RECORDS FOR THIS TASK:
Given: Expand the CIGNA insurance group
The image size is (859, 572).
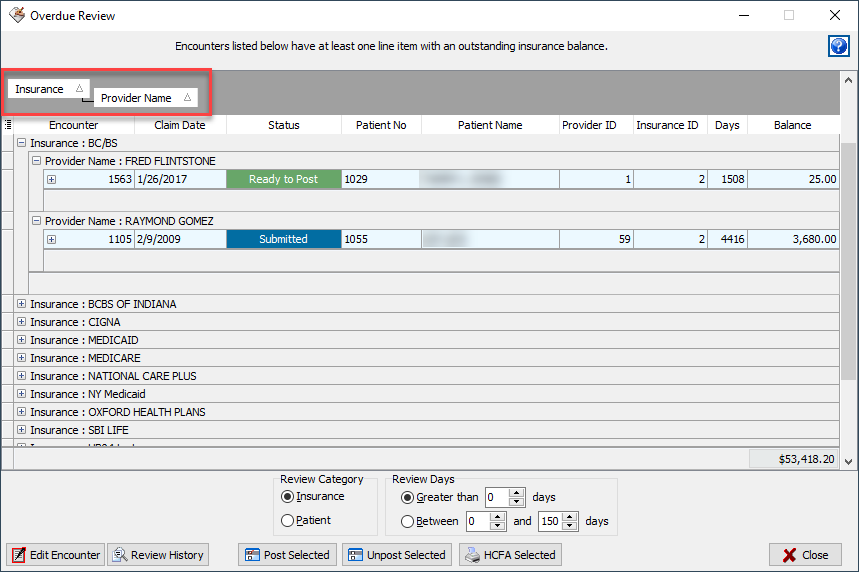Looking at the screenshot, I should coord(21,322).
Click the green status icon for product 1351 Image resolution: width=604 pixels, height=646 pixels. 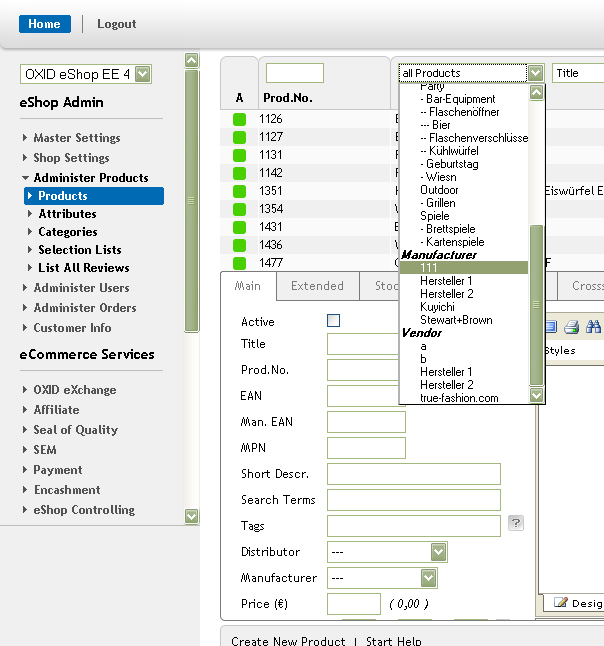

--

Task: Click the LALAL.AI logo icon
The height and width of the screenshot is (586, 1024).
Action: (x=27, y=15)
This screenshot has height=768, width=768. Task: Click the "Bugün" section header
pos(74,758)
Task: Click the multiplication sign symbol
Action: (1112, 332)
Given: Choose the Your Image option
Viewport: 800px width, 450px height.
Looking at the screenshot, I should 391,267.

...

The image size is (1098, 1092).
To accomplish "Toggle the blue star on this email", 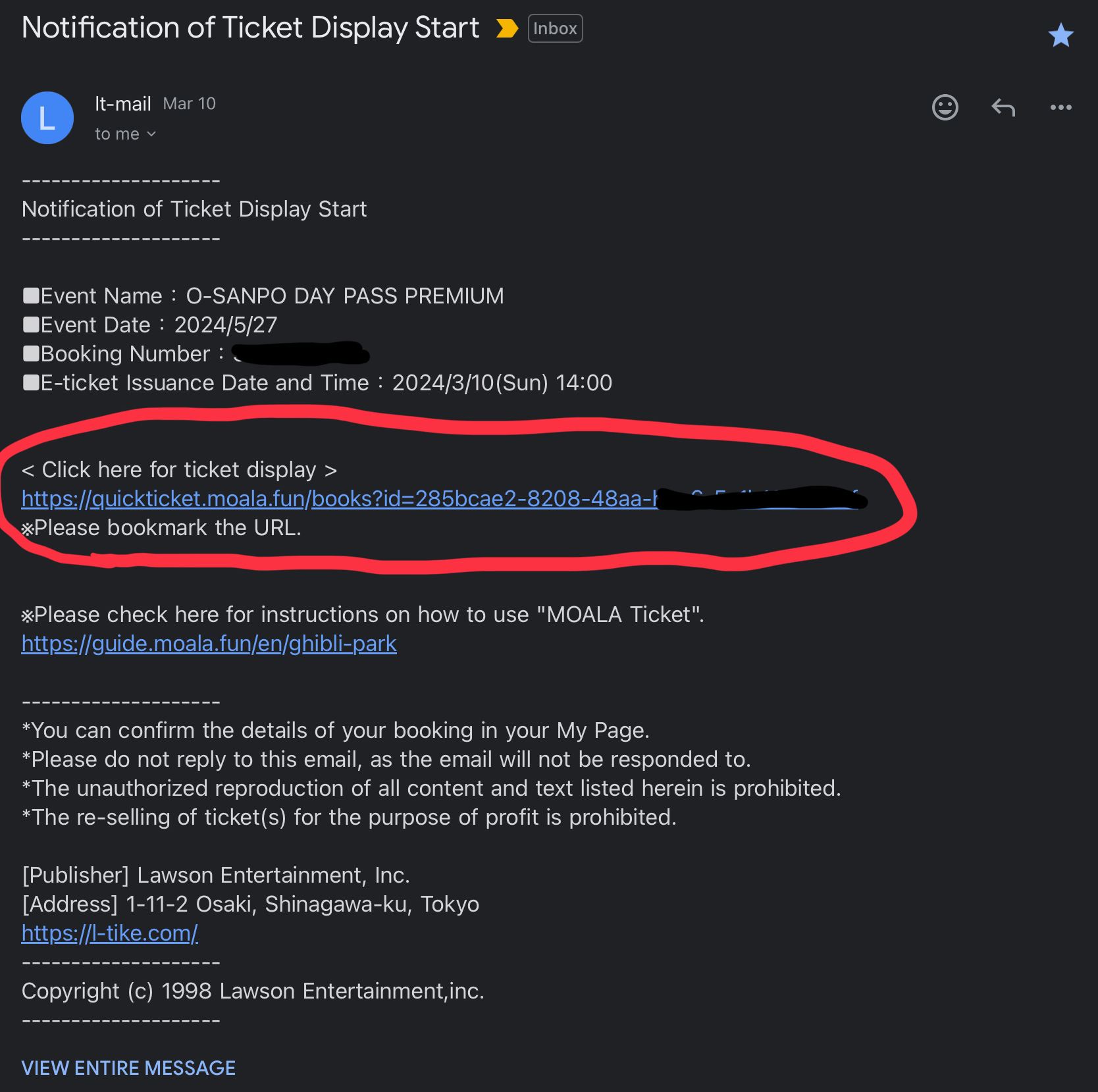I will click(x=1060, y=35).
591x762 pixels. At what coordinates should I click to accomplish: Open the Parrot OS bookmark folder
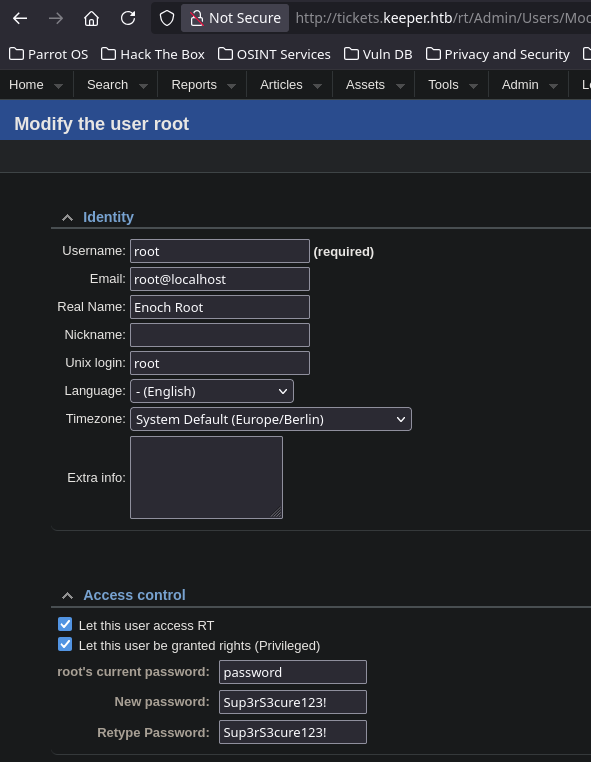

TASK PROMPT: Print, exactly, each line above from the one with "Given: Expand the CIGNA insurance group" to the one with "Click the green", end lines included. Leave pictures out of it.

REPLY:
Given: Expand the CIGNA insurance group
The image size is (859, 572).
Looking at the screenshot, I should coord(21,322).
Click the green status icon for product 1351 Image resolution: width=604 pixels, height=646 pixels. 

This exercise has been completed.